> _Problem_: Swap every "Viewport" in the records below for "Window", and give all the lines again with nothing else changed.
--- Available records ---
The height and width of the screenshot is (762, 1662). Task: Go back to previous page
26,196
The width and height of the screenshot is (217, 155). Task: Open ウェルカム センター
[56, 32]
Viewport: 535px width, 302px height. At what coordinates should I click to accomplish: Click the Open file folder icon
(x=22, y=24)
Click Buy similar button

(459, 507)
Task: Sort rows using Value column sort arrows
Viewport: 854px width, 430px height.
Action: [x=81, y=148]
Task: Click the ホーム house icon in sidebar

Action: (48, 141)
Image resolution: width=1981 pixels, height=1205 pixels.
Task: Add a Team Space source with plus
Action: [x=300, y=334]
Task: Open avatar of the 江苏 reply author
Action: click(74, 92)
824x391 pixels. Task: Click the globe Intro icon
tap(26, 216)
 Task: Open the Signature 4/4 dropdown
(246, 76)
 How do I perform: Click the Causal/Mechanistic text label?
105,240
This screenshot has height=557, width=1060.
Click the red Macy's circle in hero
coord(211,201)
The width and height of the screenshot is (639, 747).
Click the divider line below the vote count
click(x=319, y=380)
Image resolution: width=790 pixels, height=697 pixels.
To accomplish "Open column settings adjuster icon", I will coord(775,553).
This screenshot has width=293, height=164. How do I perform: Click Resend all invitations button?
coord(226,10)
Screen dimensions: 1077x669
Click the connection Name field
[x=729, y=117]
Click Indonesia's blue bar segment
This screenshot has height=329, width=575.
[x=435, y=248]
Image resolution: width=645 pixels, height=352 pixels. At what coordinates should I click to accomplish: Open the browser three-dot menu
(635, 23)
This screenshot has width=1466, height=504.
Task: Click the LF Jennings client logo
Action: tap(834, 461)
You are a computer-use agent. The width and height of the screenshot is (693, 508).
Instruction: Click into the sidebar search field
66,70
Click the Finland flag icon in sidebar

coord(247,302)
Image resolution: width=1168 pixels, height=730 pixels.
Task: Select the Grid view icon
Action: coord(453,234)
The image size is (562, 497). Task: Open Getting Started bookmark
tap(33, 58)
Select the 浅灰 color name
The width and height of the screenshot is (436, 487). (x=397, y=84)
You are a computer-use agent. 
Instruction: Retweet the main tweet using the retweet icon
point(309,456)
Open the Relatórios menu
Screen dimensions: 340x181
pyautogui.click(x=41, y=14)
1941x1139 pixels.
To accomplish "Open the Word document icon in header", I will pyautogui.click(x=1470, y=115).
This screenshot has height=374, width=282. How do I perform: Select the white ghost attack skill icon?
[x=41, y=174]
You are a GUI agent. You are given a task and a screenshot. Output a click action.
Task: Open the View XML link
---
> _Solution_:
The height and width of the screenshot is (762, 1662). Task: Go back to previous page
26,196
The width and height of the screenshot is (217, 155). Task: Open ウェルカム センター
[56, 32]
Window: 535px width, 302px height. At what coordinates should I click to accomplish: Click the Open file folder icon
(x=22, y=24)
Click Buy similar button

(459, 507)
Task: Sort rows using Value column sort arrows
Window: 854px width, 430px height.
Action: [x=81, y=148]
Task: Click the ホーム house icon in sidebar

Action: (48, 141)
Image resolution: width=1981 pixels, height=1205 pixels.
Task: Add a Team Space source with plus
Action: [x=300, y=334]
Task: Open avatar of the 江苏 reply author
Action: click(74, 92)
824x391 pixels. Task: Click the globe Intro icon
tap(26, 216)
 Task: Open the Signature 4/4 dropdown
(246, 76)
 How do I perform: Click the Causal/Mechanistic text label?
105,240
This screenshot has height=557, width=1060.
Click the red Macy's circle in hero
coord(211,201)
The width and height of the screenshot is (639, 747).
Click the divider line below the vote count
click(x=319, y=380)
Image resolution: width=790 pixels, height=697 pixels.
To accomplish "Open column settings adjuster icon", I will coord(775,553).
This screenshot has width=293, height=164. How do I perform: Click Resend all invitations button?
coord(226,10)
Screen dimensions: 1077x669
Click the connection Name field
[x=729, y=117]
Click Indonesia's blue bar segment
This screenshot has height=329, width=575.
[x=435, y=248]
Image resolution: width=645 pixels, height=352 pixels. At what coordinates should I click to accomplish: Open the browser three-dot menu
(635, 23)
This screenshot has width=1466, height=504.
Task: Click the LF Jennings client logo
Action: tap(834, 461)
You are a computer-use agent. The width and height of the screenshot is (693, 508).
Instruction: Click into the sidebar search field
66,70
Click the Finland flag icon in sidebar

coord(247,302)
Image resolution: width=1168 pixels, height=730 pixels.
Task: Select the Grid view icon
Action: coord(453,234)
The image size is (562, 497). Task: Open Getting Started bookmark
tap(33, 58)
Select the 浅灰 color name
The width and height of the screenshot is (436, 487). (x=397, y=84)
You are a computer-use agent. 
Instruction: Retweet the main tweet using the retweet icon
point(309,456)
Open the Relatórios menu
Screen dimensions: 340x181
pyautogui.click(x=41, y=14)
1941x1139 pixels.
To accomplish "Open the Word document icon in header", I will pyautogui.click(x=1470, y=115).
This screenshot has height=374, width=282. How do I perform: Select the white ghost attack skill icon?
[x=41, y=174]
You are a GUI agent. You are given a task and a screenshot. Output a click action.
Task: Open the View XML link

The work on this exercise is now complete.